*AUFGABENSTELLUNG:*
Beantworten Sie anhand des Auszugs:
(a) Wie viele Ausgaben umfasst die Gesamtausgabe 2005, und welche Gesamtgröße hat sie?
(b) Was wünscht sich Pete von den Boardies?
(c) Auf wen soll das Lob nach Sailfisch zusätzlich erweitert werden?

*AUSZUG:*

++++++++++++++++++++

# Gesamtausgabe 2005 - über 1100 Seiten



## Franky (3. Januar 2006)

Hallo Boardies,

parallel zur neuesten Version des Magazins "Anglerpraxis.de" habe ich die "ultimative" Ausgabe 2005 bereit.
Alle 12 Ausgaben, life, ungeschnitten und dennoch gaaaaaanz leicht korrigiert . Gut 1.100 Seiten mit ca. 76 MB Gesamtgröße - hier zum Download für Euch!


----------



## bacalo (3. Januar 2006)

*AW: Gesamtausgabe 2005 - über 1100 Seiten*



			
				Franky schrieb:
			
		

> Hallo Boardies,
> 
> parallel zur neuesten Version des Magazins "Anglerpraxis.de" habe ich die "ultimative" Ausgabe 2005 bereit.
> Alle 12 Ausgaben, life, ungeschnitten und dennoch gaaaaaanz leicht korrigiert . Gut 1.100 Seiten mit ca. 76 MB Gesamtgröße - hier zum Download für Euch!


 
|wavey: 
Bevor ich downloade................
ein Dankeschön aus Unnerfrangge#6 

und tschüss...............


Gruß
bacalo


----------



## Pete (3. Januar 2006)

*AW: Gesamtausgabe 2005 - über 1100 Seiten*

ein riesen lob geht an dich, franky!!!
ohne dich wär das magazin doch schon längst tot...ich wünschte mir mehr reaktionen der boardies auf die artikel, in denen doch oft so manches stündchen an zusätzlicher arbeit von allen beteiligten sitzt...


----------



## Sailfisch (3. Januar 2006)

*AW: Gesamtausgabe 2005 - über 1100 Seiten*



			
				Pete schrieb:
			
		

> ein riesen lob geht an dich, franky!!!
> ohne dich wär das magazin doch schon längst tot...ich wünschte mir mehr reaktionen der boardies auf die artikel, in denen doch oft so manches stündchen an zusätzlicher arbeit von allen beteiligten sitzt...



Da schließe ich mich gerne an! 
Das Lob sollte aber auch auf Thomas erweitert werden, welcher auch am Erfolg des Magazins beteiligt ist.


----------



## Thomas9904 (7. Januar 2006)

++++++++++++++++++++

*GEGEBENE AUFLISTUNG:*
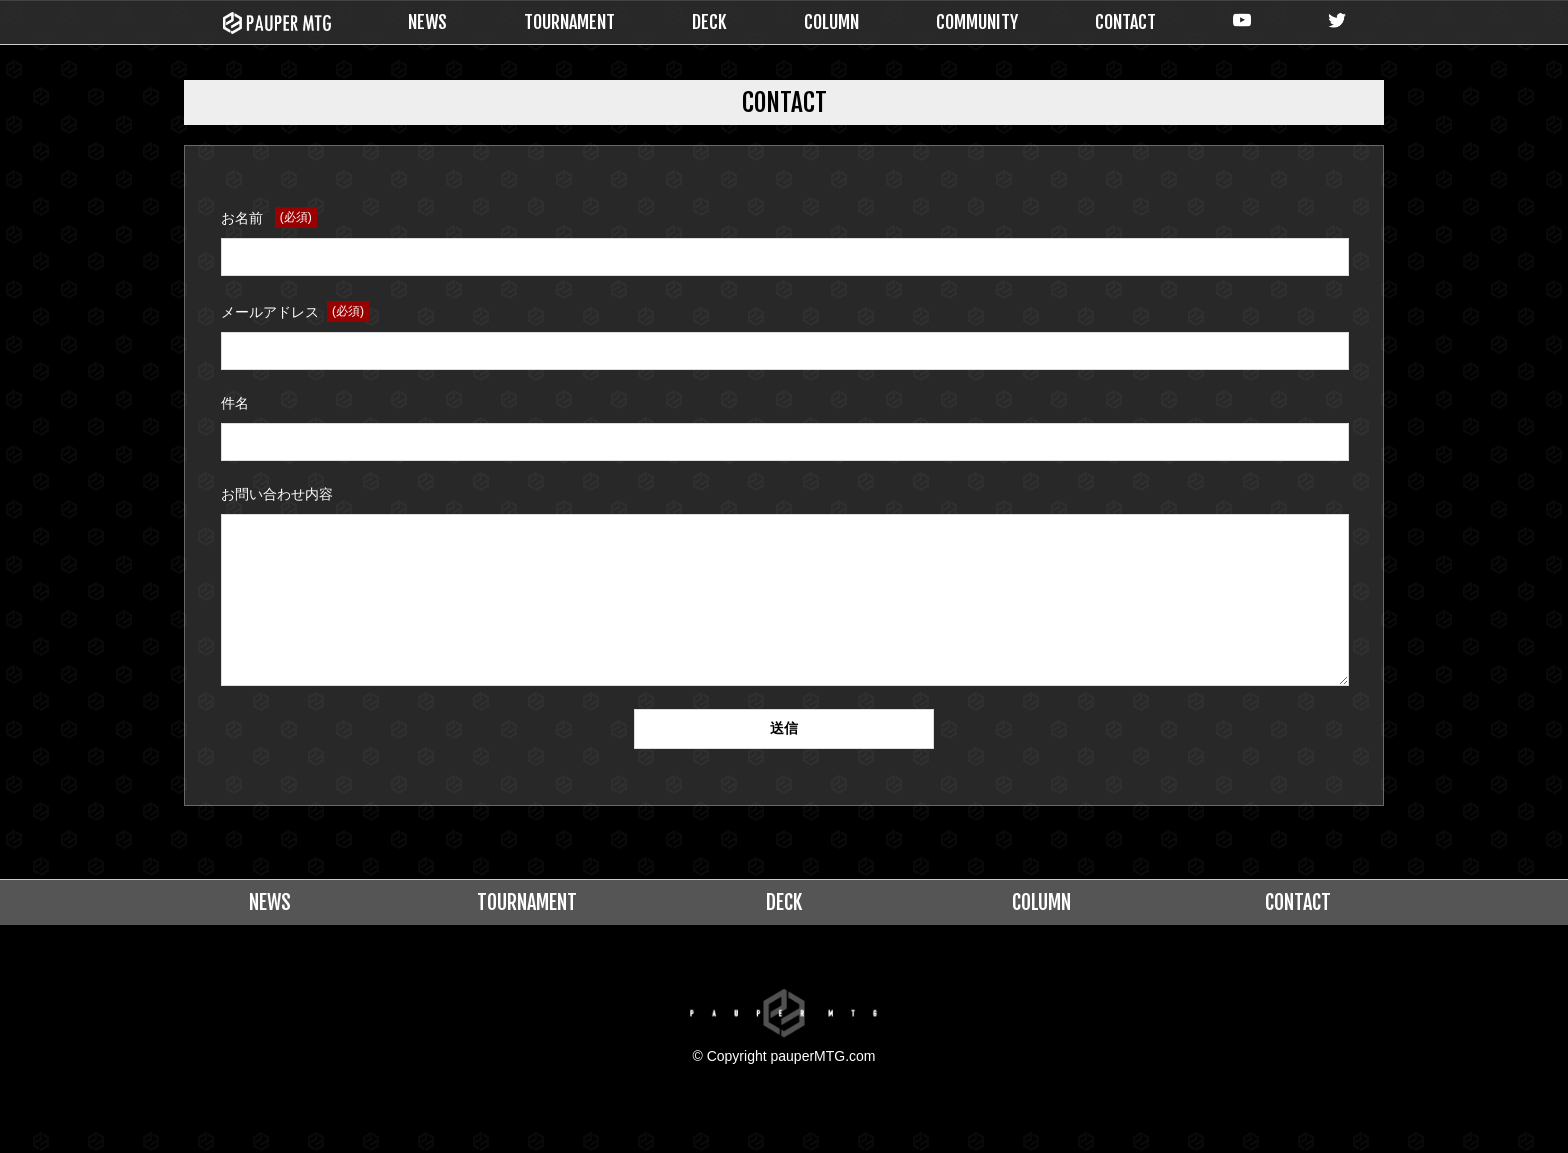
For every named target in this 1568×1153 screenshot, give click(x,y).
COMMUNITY (977, 22)
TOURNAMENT (569, 22)
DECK (709, 22)
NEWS (427, 22)
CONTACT (1125, 22)
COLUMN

++++++++++++++++++++

*LÖSUNG:*
(a) Alle 12 Ausgaben, ca. 76 MB
(b) Mehr Reaktionen auf die Artikel
(c) Auf Thomas